15 Jan. 2021, 09h30

Produção industrial goiana recua pelo 3º mês seguido

A Pesquisa Industrial Mensal do IBGE, de novembro, constatou a 3ª queda consecutiva na produção industrial goiana. Na comparação com outubro, o recuo foi de 0,9%, com isso, a queda acumulada nos últimos 3 meses chegou a 4,0%.

Frente a novembro de 2019, a queda foi de 4,2%, levando Goiás para a 12ª posição no ranking dos 15 locais pesquisados. Os produtos que mais impactaram nessa queda foram: produtos farmoquímicos e farmacêuticos, e veículos automotores, reboques e carrocerias. Já metalurgia, fabricação de produtos outros produtos químicos e de minerais não metálicos, apresentaram aumento em novembro de 2020 comparado com o mesmo mês de 2019, com destaque para ferronióbio e ouro para usos não monetários, adubos e fertilizantes, e massas de concreto, misturas betuminosas, telhas e elementos pré fabricados de cimento ou concreto. 

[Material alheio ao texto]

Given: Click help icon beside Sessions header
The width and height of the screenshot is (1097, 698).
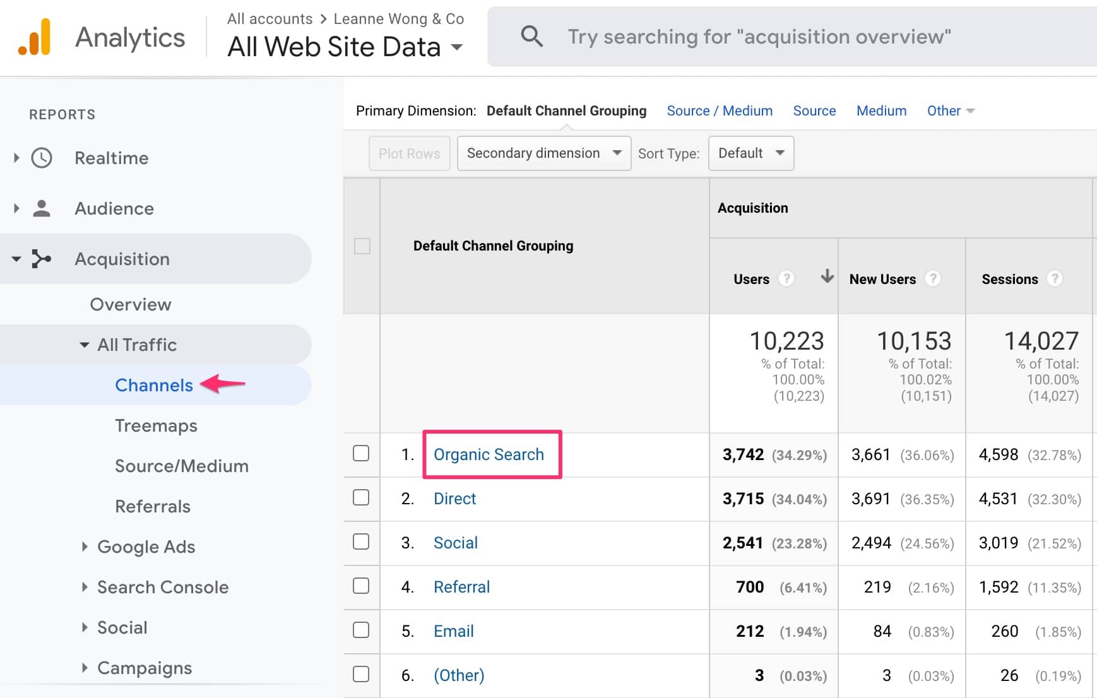Looking at the screenshot, I should coord(1054,278).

No acumulado de janeiro a novembro de 2020, a produção industrial goiana segue positiva, porém a curva indica uma tendência de queda para o final do ano.

Ainda assim, mesmo tendo reduzido a intensidade da retomada da atividade produtiva, Goiás ficou com o 3º melhor resultado dentre os locais pesquisados. Destacando que no consolidado nacional, a produção industrial amarga recuo de 5,5%.

No acumulado dos últimos 12 meses, a produção industrial goiana manteve-se praticamente estável, variação de 0,1%, na comparação com os últimos 12 meses anteriores.

Frente a fevereiro, a produção industrial goiana ainda apresenta perda (-1,8%), assim como em outros sete locais, com destaque para Espírito Santo e Mato Grosso, com perdas de 11,8% e 10,3%, respectivamente.

O segundo semestre de 2020 foi marcado pela retomada da demanda, sustentada pelo auxílio emergencial, o que não foi integralmente acompanhado pelo aumento da produção. Somando-se a isso os impactos da nova onda de Covid19, temos um cenário de incertezas para 2021.